Sementara itu, Meksiko dan Kanada tetap dikenakan tarif sebesar 25 persen apabila belum memenuhi ketentuan dalam Perjanjian Amerika Serikat-Meksiko-Kanada (USMCA).
Keputusan Trump ini berdampak signifikan terhadap pergerakan pasar keuangan. Setelah pengumuman penundaan tarif disampaikan, indeks saham utama Amerika melonjak tajam. Dow Jones naik hampir 3.000 poin, S&P 500 tercatat menguat sebesar 9,5 persen, dan Nasdaq melonjak hingga 12,2 persen.
Trump mengakui dinamika pasar turut menjadi pertimbangan dalam pengambilan kebijakan ini.
“Saya melihat tadi malam bahwa orang-orang menjadi sedikit mual,” ujarnya.
Menteri Keuangan AS, Scott Bessent, menjelaskan bahwa penangguhan tarif telah menjadi bagian dari strategi negosiasi jangka pendek yang dirancang untuk mendorong keterlibatan aktif dari negara-negara mitra.
Trump dijadwalkan terlibat langsung dalam diskusi selama masa jeda ini, termasuk dalam pertemuan bilateral dengan lebih dari 75 negara. Delegasi Vietnam menjadi salah satu yang pertama melakukan pembicaraan dengan perwakilan AS.
“Pesan yang ingin disampaikan kepada negara lain adalah, jangan membalas dan Anda akan diberi imbalan,” kata Bessent.
Langkah ini dinilai sebagai strategi menciptakan daya tawar maksimum, terutama dalam konteks perdagangan internasional yang semakin kompetitif.
Penundaan tarif ini disambut positif oleh sebagian negara karena memberi waktu untuk membangun dialog tanpa tekanan ekonomi tambahan.
Namun, beberapa negara seperti China memilih tetap bertahan pada posisi semula dan belum menunjukkan niat untuk melakukan konsesi.
Daniel Russel dari Asia Society Policy Institute menyatakan bahwa sikap zig-zag kebijakan tarif AS dapat menciptakan ketidakpastian baru.

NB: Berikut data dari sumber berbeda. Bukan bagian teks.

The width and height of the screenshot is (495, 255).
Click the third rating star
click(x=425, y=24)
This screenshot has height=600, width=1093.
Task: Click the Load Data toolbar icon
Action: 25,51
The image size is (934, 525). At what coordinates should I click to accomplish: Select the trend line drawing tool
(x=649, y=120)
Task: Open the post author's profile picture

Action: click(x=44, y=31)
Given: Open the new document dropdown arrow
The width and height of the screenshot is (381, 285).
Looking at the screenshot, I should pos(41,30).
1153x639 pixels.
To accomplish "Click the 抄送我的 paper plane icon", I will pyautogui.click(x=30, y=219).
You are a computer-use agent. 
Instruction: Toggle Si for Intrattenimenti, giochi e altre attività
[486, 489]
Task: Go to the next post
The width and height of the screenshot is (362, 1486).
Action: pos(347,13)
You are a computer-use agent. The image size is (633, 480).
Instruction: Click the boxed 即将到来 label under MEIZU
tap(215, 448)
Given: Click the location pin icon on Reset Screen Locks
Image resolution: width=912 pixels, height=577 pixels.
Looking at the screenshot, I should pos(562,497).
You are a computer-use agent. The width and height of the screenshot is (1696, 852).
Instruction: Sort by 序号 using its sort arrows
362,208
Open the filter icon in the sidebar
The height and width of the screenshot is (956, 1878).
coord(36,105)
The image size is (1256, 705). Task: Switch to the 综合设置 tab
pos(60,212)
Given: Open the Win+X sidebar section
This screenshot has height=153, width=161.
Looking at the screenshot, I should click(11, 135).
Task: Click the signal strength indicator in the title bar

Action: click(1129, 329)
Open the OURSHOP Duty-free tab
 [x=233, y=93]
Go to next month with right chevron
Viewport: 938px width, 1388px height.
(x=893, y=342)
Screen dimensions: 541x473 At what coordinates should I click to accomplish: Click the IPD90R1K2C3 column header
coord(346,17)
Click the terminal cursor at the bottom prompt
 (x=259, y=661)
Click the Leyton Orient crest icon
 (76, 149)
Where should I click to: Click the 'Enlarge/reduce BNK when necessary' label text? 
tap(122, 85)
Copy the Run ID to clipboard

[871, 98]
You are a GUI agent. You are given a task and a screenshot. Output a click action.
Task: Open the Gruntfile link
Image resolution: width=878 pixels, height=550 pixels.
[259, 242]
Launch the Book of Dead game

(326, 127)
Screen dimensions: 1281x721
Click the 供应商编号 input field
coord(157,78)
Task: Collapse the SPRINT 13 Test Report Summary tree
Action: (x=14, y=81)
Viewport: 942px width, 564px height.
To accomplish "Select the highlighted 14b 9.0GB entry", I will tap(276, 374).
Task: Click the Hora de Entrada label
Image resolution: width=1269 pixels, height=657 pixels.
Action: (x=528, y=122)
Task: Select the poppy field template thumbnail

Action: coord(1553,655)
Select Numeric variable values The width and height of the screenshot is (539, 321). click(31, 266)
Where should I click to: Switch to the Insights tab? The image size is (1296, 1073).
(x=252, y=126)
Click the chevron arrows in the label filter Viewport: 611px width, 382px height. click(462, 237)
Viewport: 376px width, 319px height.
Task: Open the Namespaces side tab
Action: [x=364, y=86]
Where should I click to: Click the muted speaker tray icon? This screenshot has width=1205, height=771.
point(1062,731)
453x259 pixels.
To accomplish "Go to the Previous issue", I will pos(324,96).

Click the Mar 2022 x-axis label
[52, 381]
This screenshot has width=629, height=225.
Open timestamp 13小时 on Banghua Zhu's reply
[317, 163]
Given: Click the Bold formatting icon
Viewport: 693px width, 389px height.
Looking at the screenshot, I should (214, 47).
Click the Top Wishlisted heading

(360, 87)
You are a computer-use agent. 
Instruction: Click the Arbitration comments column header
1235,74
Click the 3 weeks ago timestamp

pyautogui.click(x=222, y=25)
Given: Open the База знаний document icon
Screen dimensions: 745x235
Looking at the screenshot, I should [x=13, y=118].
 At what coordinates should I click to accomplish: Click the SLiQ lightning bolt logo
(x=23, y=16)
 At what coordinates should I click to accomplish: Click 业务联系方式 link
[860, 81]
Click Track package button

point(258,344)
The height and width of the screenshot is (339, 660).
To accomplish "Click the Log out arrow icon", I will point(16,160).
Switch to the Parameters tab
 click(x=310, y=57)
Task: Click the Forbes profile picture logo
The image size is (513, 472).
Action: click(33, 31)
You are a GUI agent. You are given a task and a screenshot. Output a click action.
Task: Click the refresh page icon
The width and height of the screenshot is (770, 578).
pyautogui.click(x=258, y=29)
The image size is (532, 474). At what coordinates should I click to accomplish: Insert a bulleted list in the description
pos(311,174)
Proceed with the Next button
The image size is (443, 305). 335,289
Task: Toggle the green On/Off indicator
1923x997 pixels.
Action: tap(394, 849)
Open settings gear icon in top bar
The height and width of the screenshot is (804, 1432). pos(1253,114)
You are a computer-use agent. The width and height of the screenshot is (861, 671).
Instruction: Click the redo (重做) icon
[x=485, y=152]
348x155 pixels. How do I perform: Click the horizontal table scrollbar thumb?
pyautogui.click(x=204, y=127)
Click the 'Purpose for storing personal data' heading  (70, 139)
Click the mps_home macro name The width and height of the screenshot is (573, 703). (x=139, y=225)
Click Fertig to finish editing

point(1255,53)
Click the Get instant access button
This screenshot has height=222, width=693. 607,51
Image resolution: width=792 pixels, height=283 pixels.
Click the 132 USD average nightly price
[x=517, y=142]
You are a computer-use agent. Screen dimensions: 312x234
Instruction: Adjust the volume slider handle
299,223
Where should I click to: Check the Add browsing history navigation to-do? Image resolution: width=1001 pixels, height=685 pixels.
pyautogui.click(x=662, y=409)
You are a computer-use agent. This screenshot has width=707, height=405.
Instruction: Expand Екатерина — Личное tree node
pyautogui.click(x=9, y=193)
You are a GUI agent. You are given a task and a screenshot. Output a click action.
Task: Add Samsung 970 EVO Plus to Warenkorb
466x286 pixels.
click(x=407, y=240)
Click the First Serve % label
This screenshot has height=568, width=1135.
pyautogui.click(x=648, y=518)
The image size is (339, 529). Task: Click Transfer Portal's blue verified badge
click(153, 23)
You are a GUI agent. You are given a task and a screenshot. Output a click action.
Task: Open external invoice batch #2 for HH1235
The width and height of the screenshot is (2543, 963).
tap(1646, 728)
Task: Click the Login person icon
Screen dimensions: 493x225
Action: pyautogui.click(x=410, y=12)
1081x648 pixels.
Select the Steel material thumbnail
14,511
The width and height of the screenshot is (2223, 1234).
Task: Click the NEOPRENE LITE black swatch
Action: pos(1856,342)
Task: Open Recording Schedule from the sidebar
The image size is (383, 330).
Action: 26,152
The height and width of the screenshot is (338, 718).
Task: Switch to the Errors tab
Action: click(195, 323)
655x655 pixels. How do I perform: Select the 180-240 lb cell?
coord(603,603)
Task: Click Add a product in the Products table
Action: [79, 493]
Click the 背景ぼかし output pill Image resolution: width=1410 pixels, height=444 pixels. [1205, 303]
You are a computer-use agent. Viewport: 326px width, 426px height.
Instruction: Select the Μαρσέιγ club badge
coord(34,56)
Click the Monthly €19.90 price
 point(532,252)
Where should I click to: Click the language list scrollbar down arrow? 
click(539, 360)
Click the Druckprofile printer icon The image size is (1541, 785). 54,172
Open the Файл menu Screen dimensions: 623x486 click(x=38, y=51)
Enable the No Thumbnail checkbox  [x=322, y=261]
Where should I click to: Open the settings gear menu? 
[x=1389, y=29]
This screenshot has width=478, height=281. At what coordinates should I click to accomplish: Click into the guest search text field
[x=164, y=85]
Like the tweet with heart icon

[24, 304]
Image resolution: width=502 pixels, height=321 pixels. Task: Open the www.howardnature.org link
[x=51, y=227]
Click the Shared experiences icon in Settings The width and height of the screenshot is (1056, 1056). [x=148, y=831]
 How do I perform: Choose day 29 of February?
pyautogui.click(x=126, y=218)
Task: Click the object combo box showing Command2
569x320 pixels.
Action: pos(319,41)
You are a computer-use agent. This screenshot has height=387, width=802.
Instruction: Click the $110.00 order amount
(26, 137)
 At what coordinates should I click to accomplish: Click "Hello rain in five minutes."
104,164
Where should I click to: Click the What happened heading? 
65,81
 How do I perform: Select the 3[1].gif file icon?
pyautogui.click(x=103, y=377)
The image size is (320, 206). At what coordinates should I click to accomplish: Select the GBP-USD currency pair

“Negara-negara lain akan menyambut baik penangguhan pelaksanaan selama 90 hari, jika itu berlangsung tetapi guncangan dari pergerakan zig-zag yang konstan menciptakan lebih banyak ketidakpastian yang dibenci oleh bisnis dan pemerintah,” ujarnya.
Bagi negara-negara seperti Indonesia, kebijakan ini membuka peluang untuk meninjau ulang hubungan dagang dengan AS dan menyusun strategi negosiasi yang lebih menguntungkan, khususnya dalam sektor ekspor dan impor.